5.1 De klachtonderdelen a, b en d hebben betrekking op de wijze waarop verweerder zich als klachtbehandelaar van zijn advocatenkantoor van zijn taak jegens een cliënt van een kantoorgenoot heeft gekweten.

5.2 Het hof stelt bij de beoordeling van deze klachtonderdelen het volgende voorop.

Het hof heeft niet tot taak om als appelrechter over de beslissing van een klachtfunctionaris te oordelen. De beslissing van de klachtfunctionaris dient door dit hof in beginsel te worden gerespecteerd. Voor toepassing van het tuchtrecht is eerst plaats indien verweerder bij de klachtafhandeling heeft gehandeld zoals een goed advocaat niet betaamt (artikel 46 Advocatenwet).

Het in de artikelen 46 en volgende van de Advocatenwet geregelde tuchtrecht heeft betrekking op het handelen en nalaten van advocaten als zodanig en beoogt een behoorlijke beroepsuitoefening te waarborgen. Maar ook wanneer een advocaat optreedt in een andere hoedanigheid dan die van advocaat, zoals hier in die van klachtfunctionaris, blijft voor hem het advocatentuchtrecht gelden. Indien hij zich bij de vervulling van die andere functie zodanig gedraagt dat daardoor het vertrouwen in de advocatuur wordt geschaad, zal in het algemeen sprake zijn van handelen of nalaten in strijd met hetgeen een behoorlijk advocaat betaamt, waarvan hem een tuchtrechtelijk verwijt kan worden gemaakt.

De omstandigheid dat klager - of een ander (zoals een door klager geraadpleegde andere advocaat) – een andere voorstelling van zaken heeft dan de klachtfunctionaris of een andere mening over de (on)gegrondheid van de klacht, van mening is dat verweerder uit had moeten gaan van (deels) andere feiten, de klachtprocedure anders had moeten inkleden (meer hoor en wederhoor moeten toepassen) of anders zou hebben moeten beslissen is voor het aannemen van een schending van het tuchtrecht onvoldoende indien niet tevens kan worden vastgesteld dat de klachtfunctionaris zodanig onjuist heeft gehandeld of zich anderszins zodanig heeft gedragen dat daardoor het vertrouwen in de advocatuur wordt geschaad. Daarbij dient in aanmerking te worden genomen dat een klachtfunctionaris een grote mate van vrijheid heeft bij de wijze waarop hij de klachtafhandeling inricht en op ingebrachte klacht beslist.

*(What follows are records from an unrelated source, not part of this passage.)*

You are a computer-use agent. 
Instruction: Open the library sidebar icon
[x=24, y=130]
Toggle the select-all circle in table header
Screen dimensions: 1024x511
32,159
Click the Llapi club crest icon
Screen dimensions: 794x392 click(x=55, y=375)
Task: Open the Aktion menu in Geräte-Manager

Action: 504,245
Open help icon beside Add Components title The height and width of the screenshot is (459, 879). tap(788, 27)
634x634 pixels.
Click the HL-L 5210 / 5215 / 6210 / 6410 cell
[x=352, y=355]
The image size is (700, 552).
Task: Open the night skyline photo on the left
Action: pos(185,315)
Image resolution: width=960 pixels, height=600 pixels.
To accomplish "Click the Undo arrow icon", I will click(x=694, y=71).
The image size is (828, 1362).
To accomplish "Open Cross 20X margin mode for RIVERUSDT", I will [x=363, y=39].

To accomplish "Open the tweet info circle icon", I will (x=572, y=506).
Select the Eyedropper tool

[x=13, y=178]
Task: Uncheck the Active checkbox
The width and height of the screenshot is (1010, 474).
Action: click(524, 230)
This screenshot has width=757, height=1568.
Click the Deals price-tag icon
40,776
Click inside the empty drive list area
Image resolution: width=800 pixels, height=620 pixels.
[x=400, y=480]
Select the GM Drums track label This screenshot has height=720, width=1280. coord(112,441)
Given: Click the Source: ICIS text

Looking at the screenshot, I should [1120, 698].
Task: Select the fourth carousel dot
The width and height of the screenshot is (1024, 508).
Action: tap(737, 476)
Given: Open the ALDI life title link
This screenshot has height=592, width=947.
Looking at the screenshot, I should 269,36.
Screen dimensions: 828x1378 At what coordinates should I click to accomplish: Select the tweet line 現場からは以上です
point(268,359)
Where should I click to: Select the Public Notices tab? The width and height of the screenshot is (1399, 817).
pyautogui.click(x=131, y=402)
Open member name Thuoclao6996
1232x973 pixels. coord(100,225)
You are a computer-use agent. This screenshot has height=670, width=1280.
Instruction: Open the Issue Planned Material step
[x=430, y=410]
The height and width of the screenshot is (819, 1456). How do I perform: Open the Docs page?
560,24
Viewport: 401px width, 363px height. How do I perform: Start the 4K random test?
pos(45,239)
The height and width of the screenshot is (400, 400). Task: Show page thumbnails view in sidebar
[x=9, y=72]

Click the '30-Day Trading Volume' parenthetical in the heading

 5.3 Het hof is, in aanmerking genomen het voorgaande, met de raad van oordeel dat niet is gebleken dat verweerder bij de afhandeling van de klacht zodanig onjuist heeft gehandeld of beslist of zich anderszins zodanig heeft gedragen dat het vertrouwen in de advocatuur wordt geschaad. In het bijzonder is het hof uit de beslissing op de klacht gebleken dat verweerder de klachten serieus heeft genomen en zorgvuldig heeft beoordeeld. De daartegen opgeworpen bezwaren zijn in hoofdzaak terug te voeren op een andere appreciatie van de feiten door klager en duiden niet op tuchtrechtelijk verwijtbaar handelen. Het onderzoek in hoger beroep heeft voor het overige niet geleid tot andere beschouwingen en gevolgtrekkingen over de klachtonderdelen dan die vervat in de beslissing van de raad, waarmee het hof zich verenigt. De bezwaren van klager tegen de beslissing van de raad worden verworpen.

 5.4 Ook ten aanzien van klachtonderdeel c heeft het onderzoek in hoger beroep niet geleid tot andere beschouwingen en gevolgtrekkingen dan die vervat in de beslissing van de raad, waarmee het hof zich verenigt.

 

 

 BESLISSING

Het Hof van Discipline:

bekrachtigt de beslissing van de Raad van Discipline in het ressort Amsterdam van 18 december 2012, onder nummer 12-124A.

 

 

De beslissing is verzonden op 6 september 2013.